The test accuracy results show that the polynomial kernel performed well, achieving a test accuracy of 90.18%. However, this was slightly lower than the radial kernel’s test accuracy of 90.43%, indicating that the radial kernel is more effective at capturing the patterns in the data. Intuitively, this makes sense, as both the radial and polynomial kernels are well-suited to modeling complex, non-linear relationships in the dataset. In contrast, the linear and sigmoid kernels are less effective at handling such non-linear patterns, which likely accounts for their lower performance.
Correlation plot:
# Correlation matrix for numerical variables
df <- read.csv("bank-full.csv", sep = ";")
df$y <- as.factor(df$y)
num_cols <- sapply(df, is.numeric)
cor_matrix <- cor(df[, num_cols])
corrplot(cor_matrix, method = "color",tl.col = "black", addCoef.col = "black", number.cex = 0.8)
Results from the previous assignment and this assignment:
# Create a data frame all the test accuracy results from both assigments
results_table <- data.frame(
Algorithm = c("Decision Tree", "Decision Tree", "Random Forest", "Random Forest", "XGBoost", "XGBoost", "SVM", "SVM", "SVM", "SVM"),
Experiment = c("Exp 1", "Exp 2 (minsplit = 10)", "Exp 3 (ntree = 500)", "Exp 4 (ntree = 200)", "Exp 5 (default)", "Exp 6 (CV)", "Radial Kernel (C = 1)", "Linear Kernel", "Polynomial Kernel", "Sigmoid Kernel"),
Training_Accuracy = c(89.42, 89.42, 99.64, 99.59, 95.53, 93.33, NA, NA, NA, NA),
Testing_Accuracy = c(89.45, 89.45, 90.08, 90.23, 90.40, 90.39, 90.43, 89.4, 90.18, 83.58)
)
kable(results_table, caption = "Comparison of Model Performance Across Assignments")
Algorithm | Experiment | Training_Accuracy | Testing_Accuracy |
---|---|---|---|
Decision Tree | Exp 1 | 89.42 | 89.45 |
Decision Tree | Exp 2 (minsplit = 10) | 89.42 | 89.45 |
Random Forest | Exp 3 (ntree = 500) | 99.64 | 90.08 |
Random Forest | Exp 4 (ntree = 200) | 99.59 | 90.23 |
XGBoost | Exp 5 (default) | 95.53 | 90.40 |
XGBoost | Exp 6 (CV) | 93.33 | 90.39 |
SVM | Radial Kernel (C = 1) | NA | 90.43 |
SVM | Linear Kernel | NA | 89.40 |
SVM | Polynomial Kernel | NA | 90.18 |
SVM | Sigmoid Kernel | NA | 83.58 |
Out of all the algorithms, the SVM model with the radial kernel achieved the highest test accuracy at 90.43%, slightly surpassing XGBoost at 90.40% and Random Forest at 90.23%. The correlation plot revealed that many of the numeric predictors exhibit complex, non-linear relationships with the outcome variable. The radial kernel is particularly effective at capturing these non-linear patterns, which explains its testing accuracy was highest among the other algorithms.
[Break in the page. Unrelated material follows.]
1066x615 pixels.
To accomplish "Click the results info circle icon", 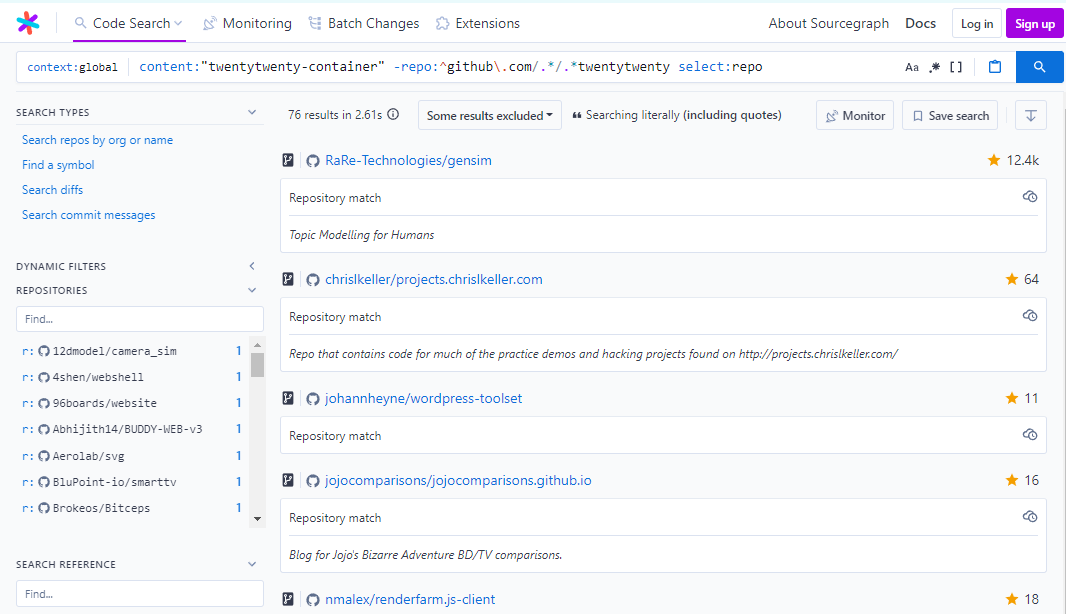I will click(x=393, y=115).
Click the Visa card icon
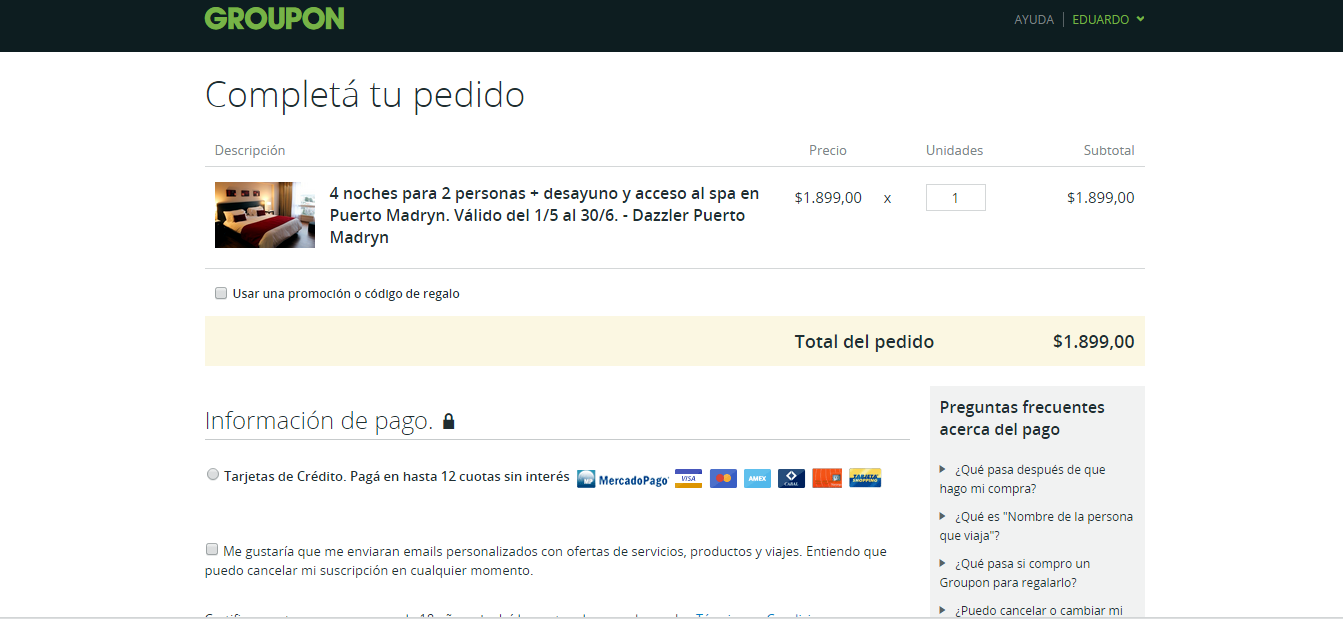 688,478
However, the slight improvement in the testing accuracy of the SVM model is not enough for me to select it over the XGBoost algorithm. XGBoost was significantly faster in execution time making it a better choice for handling this large dataset. In fact, I chose not to run SVM on the training data as it took too long to compute on this large dataset. I can definitely see the benefits of using SVM as the parameters like cost and gamma can be easily tuned to account for overfitting and underfitting. But the trade-off in computational time and cost is not justified by the slight gain in test accuracy when compared to XGBoost.
The other algorithms, Decision Tree and Random Forest, also demonstrated strong testing accuracies of 89.45% and 90.23%, respectively. However, the Decision Tree model was heavily influenced by the duration variable, which made it too simplistic and limited its ability to capture the more complex, non-linear relationships among the other predictors in the dataset. While Random Forest improved on this by aggregating multiple trees and reducing the dominance of individual predictors, the training accuracy was a bit too high at 99.59%, suggesting overfitting with the Random Forest model. Overall, when considering both performance and computational efficiency, XGBoost is the best overall option for this dataset.